Italian-born designer and retailer Rita Valpiani celebrates 21 years in the fashion business this year. Sarah Foster reports.

SOME people are just born with an eye for style. They're the women in the street who turn heads; those whose accessories always match their outfits and leave the rest of us feeling inadequate. The same is true of good designers. They match colours and fabrics in ways that others would never think of and yet the end result is somehow irrefutably right. As well as artistry, designing clothes that others will want to wear takes self-assurance, and Rita Valpiani has both in abundance.

Over 21 years of designing and retailing, Rita has established herself as one of Yorkshire's leading fashion matriarchs. Her shop, Rita Valpiani, on Harrogate's Parliament Street, is now ten years old and boasts a database of 4,000 customers, including television and media personalities. But Rita's current success is far cry from when she first arrived in the UK as a young bride in the 1970s.

Born in Tuscany into an artistic family, she initially succumbed to pressure to enter a secure profession and trained as a teacher. But her true vocation lay in fashion, and her marriage to Yorkshireman Richard, who came from an award-winning textile producing family, provided just the opening she was looking for. "My husband had some good contacts and the right experience and he made it possible for me to source fabrics," she says. "I was learning English first and also a little bit about the trade."

As well as working with her husband in the family business, Rita embarked on a City and Guilds course, learning about things like pattern cutting. In 1983, she designed her first collection, but soon came to realise that the travel involved in designing full-time was not compatible with family life. It was to enable her to spend time with her two young children that Rita decided to branch out into retail. And when her husband came on board, his heritage helped turn the venture into an all-encompassing fashion business. "We are not just a shop, we're a fashion business," says Rita. "We complete the full circle from designing to manufacturing to retail."

With a home in Tuscany, the couple now divide their time between Italy and the UK, meeting manufacturers and suppliers on their trips abroad. They also keep a keen eye out for talented new designers to introduce to their shop, and over the years, have "discovered" two of fashion's leading lights.

"I think if you are a designer, you can recognise talent in others," says Rita. "We have a lot of designers who weren't very well known in the past and have grown to become big names. Ben de Lisi showed his first collection in Harrogate when he came from America and we stocked it. We picked Sarah Pacini up in Paris and first stocked her when she wasn't showing in England. I get pleasure from the discovery and a lot of our customers know they can find things here that will be big in future."

The shop is divided into different sections for menswear, young fashion, classic fashion, shoes and evening wear and brands currently in stock include jeans from Guide London, Essenza and Mohave; classics from Consortium, Space and Lauren Vidal; and young fashion from Cart the Airport, Celo and Garize. Rita has kept up her own designing through her Mela Rosa range, which means 'pink apple'. She explains: "I just liked the name and I think it fits because it's young fashion."

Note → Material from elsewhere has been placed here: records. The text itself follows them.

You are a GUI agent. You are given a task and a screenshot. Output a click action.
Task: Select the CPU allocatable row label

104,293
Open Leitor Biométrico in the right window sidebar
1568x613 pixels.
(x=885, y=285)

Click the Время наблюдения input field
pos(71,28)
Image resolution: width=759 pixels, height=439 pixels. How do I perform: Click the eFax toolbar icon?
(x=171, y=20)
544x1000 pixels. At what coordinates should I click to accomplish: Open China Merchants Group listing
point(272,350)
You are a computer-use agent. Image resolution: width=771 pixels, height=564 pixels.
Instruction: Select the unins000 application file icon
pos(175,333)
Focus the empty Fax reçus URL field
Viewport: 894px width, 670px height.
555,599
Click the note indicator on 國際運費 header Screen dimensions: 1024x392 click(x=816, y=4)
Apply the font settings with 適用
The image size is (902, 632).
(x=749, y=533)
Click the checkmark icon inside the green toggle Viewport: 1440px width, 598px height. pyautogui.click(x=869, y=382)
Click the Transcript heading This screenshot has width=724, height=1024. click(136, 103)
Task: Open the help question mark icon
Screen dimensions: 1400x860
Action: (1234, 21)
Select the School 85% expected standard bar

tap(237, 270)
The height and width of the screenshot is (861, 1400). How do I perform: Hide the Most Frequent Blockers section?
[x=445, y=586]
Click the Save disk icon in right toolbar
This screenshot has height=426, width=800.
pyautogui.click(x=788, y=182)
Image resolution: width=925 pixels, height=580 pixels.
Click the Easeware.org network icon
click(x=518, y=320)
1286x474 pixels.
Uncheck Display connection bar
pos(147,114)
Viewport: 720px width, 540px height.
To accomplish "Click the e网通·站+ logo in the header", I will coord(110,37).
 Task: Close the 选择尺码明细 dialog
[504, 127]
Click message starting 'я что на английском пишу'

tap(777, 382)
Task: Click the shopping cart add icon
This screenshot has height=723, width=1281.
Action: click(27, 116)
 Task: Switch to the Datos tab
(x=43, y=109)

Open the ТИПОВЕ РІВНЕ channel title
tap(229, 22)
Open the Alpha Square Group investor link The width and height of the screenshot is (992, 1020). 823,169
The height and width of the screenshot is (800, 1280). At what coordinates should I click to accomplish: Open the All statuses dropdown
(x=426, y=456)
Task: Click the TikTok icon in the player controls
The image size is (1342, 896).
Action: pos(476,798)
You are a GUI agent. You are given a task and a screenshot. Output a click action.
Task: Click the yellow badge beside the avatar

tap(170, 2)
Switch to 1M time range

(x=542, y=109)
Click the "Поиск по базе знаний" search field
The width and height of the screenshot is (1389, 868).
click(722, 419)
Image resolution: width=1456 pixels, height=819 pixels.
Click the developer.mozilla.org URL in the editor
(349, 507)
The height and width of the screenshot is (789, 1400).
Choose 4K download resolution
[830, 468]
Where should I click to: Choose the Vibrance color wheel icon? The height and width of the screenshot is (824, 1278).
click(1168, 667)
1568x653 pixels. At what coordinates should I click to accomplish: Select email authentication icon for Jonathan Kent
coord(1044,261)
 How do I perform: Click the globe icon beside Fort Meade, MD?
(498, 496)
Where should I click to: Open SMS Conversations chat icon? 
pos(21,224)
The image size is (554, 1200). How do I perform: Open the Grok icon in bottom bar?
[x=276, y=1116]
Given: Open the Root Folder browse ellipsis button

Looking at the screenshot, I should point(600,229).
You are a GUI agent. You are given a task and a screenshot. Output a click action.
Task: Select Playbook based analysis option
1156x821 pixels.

Through both her own designs and those of others that she stocks, Rita tries to offer her customers something different; something they won't find elsewhere. She says that by working on the shop floor she gets a good idea of what they want. "If you are in contact with people you find out what they want and it's much easier to give them it," she says. "People want things that are different and they want good value."

Rita boasts that customers start coming to her at the age of about 13 and continue well into old age, often spending hours browsing through her collections. Her enthusiasm for fashion is so infectious that her son Tom, 28, left his job in the City to join the business and continue with the family tradition. He now specialises in menswear and deals with wholesale and production.

While she has built her reputation and now has a ten-strong team to help her, Rita says she won't be resting on her laurels. Instead, she's working towards the next landmark, devoting as much time and energy to delivering the best for her customers as ever. As she puts it: "We want to carry on with what we're doing and do it better."